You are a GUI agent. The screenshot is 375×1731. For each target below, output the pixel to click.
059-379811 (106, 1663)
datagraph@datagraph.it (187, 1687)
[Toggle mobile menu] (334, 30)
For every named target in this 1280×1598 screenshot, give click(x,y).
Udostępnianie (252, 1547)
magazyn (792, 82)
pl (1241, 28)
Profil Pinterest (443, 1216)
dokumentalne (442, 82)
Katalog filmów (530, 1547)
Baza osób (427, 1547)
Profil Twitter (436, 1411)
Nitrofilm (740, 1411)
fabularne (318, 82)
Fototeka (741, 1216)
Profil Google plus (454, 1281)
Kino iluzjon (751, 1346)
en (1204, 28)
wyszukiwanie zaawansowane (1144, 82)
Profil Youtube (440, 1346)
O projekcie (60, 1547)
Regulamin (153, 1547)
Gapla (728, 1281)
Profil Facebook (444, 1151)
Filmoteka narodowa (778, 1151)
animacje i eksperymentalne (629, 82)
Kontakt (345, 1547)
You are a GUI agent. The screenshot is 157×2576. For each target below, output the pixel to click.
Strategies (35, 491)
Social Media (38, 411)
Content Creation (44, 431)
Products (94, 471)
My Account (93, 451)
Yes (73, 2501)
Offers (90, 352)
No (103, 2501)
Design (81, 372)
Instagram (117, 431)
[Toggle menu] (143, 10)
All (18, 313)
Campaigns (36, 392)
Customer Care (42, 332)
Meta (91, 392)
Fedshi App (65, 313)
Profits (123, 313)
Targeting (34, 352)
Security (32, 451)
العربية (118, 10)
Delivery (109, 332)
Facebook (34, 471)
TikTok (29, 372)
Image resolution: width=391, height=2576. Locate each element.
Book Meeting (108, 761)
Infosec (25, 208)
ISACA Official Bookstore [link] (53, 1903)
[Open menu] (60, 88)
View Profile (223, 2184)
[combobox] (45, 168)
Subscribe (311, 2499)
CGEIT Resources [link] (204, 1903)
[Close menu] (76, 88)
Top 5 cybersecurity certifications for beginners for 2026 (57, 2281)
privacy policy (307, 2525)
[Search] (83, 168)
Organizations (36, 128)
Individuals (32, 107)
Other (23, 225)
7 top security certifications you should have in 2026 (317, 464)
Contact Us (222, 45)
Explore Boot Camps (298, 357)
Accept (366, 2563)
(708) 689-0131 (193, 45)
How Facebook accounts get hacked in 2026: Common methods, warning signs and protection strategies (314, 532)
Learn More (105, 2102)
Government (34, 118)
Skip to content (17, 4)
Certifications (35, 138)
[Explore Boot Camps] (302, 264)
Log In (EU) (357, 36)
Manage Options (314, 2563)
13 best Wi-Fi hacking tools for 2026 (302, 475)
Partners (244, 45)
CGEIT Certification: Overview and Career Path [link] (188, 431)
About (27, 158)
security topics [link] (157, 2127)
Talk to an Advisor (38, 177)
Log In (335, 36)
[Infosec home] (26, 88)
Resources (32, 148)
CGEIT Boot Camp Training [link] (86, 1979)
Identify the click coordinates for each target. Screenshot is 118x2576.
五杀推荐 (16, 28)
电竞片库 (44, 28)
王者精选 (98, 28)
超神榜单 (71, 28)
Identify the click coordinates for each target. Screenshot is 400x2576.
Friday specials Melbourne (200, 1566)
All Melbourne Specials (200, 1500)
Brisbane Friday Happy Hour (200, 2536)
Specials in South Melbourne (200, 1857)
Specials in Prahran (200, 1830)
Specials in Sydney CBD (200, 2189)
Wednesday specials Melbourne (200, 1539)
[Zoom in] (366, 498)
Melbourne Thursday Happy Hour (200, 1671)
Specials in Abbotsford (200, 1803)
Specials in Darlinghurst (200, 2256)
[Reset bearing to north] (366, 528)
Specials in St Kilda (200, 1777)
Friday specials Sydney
::::::::::
*Exercise directions*
From the first line to the last, transcribe the listing exactly.

*Expected answer*
You are a GUI agent. The screenshot is 375×1731. For each target below, output the pixel to click.
059-379811 (106, 1663)
datagraph@datagraph.it (187, 1687)
[Toggle mobile menu] (334, 30)
For every named target in this 1280×1598 screenshot, give click(x,y).
Udostępnianie (252, 1547)
magazyn (792, 82)
pl (1241, 28)
Profil Pinterest (443, 1216)
dokumentalne (442, 82)
Katalog filmów (530, 1547)
Baza osób (427, 1547)
Profil Twitter (436, 1411)
Nitrofilm (740, 1411)
fabularne (318, 82)
Fototeka (741, 1216)
Profil Google plus (454, 1281)
Kino iluzjon (751, 1346)
en (1204, 28)
wyszukiwanie zaawansowane (1144, 82)
Profil Youtube (440, 1346)
O projekcie (60, 1547)
Regulamin (153, 1547)
Gapla (728, 1281)
Profil Facebook (444, 1151)
Filmoteka narodowa (778, 1151)
animacje i eksperymentalne (629, 82)
Kontakt (345, 1547)
You are a GUI agent. The screenshot is 157×2576. For each target below, output the pixel to click.
Strategies (35, 491)
Social Media (38, 411)
Content Creation (44, 431)
Products (94, 471)
My Account (93, 451)
Yes (73, 2501)
Offers (90, 352)
No (103, 2501)
Design (81, 372)
Instagram (117, 431)
[Toggle menu] (143, 10)
All (18, 313)
Campaigns (36, 392)
Customer Care (42, 332)
Meta (91, 392)
Fedshi App (65, 313)
Profits (123, 313)
Targeting (34, 352)
Security (32, 451)
العربية (118, 10)
Delivery (109, 332)
Facebook (34, 471)
TikTok (29, 372)
Image resolution: width=391, height=2576. Locate each element.
Book Meeting (108, 761)
Infosec (25, 208)
ISACA Official Bookstore [link] (53, 1903)
[Open menu] (60, 88)
View Profile (223, 2184)
[combobox] (45, 168)
Subscribe (311, 2499)
CGEIT Resources [link] (204, 1903)
[Close menu] (76, 88)
Top 5 cybersecurity certifications for beginners for 2026 (57, 2281)
privacy policy (307, 2525)
[Search] (83, 168)
Organizations (36, 128)
Individuals (32, 107)
Other (23, 225)
7 top security certifications you should have in 2026 (317, 464)
Contact Us (222, 45)
Explore Boot Camps (298, 357)
Accept (366, 2563)
(708) 689-0131 (193, 45)
How Facebook accounts get hacked in 2026: Common methods, warning signs and protection strategies (314, 532)
Learn More (105, 2102)
Government (34, 118)
Skip to content (17, 4)
Certifications (35, 138)
[Explore Boot Camps] (302, 264)
Log In (EU) (357, 36)
Manage Options (314, 2563)
13 best Wi-Fi hacking tools for 2026 (302, 475)
Partners (244, 45)
CGEIT Certification: Overview and Career Path [link] (188, 431)
About (27, 158)
security topics [link] (157, 2127)
Talk to an Advisor (38, 177)
Log In (335, 36)
[Infosec home] (26, 88)
Resources (32, 148)
CGEIT Boot Camp Training [link] (86, 1979)
Identify the click coordinates for each target. Screenshot is 118x2576.
五杀推荐 (16, 28)
电竞片库 (44, 28)
王者精选 (98, 28)
超神榜单 (71, 28)
Identify the click coordinates for each target. Screenshot is 400x2576.
Friday specials Melbourne (200, 1566)
All Melbourne Specials (200, 1500)
Brisbane Friday Happy Hour (200, 2536)
Specials in South Melbourne (200, 1857)
Specials in Prahran (200, 1830)
Specials in Sydney CBD (200, 2189)
Wednesday specials Melbourne (200, 1539)
[Zoom in] (366, 498)
Melbourne Thursday Happy Hour (200, 1671)
Specials in Abbotsford (200, 1803)
Specials in Darlinghurst (200, 2256)
[Reset bearing to north] (366, 528)
Specials in St Kilda (200, 1777)
Friday specials Sydney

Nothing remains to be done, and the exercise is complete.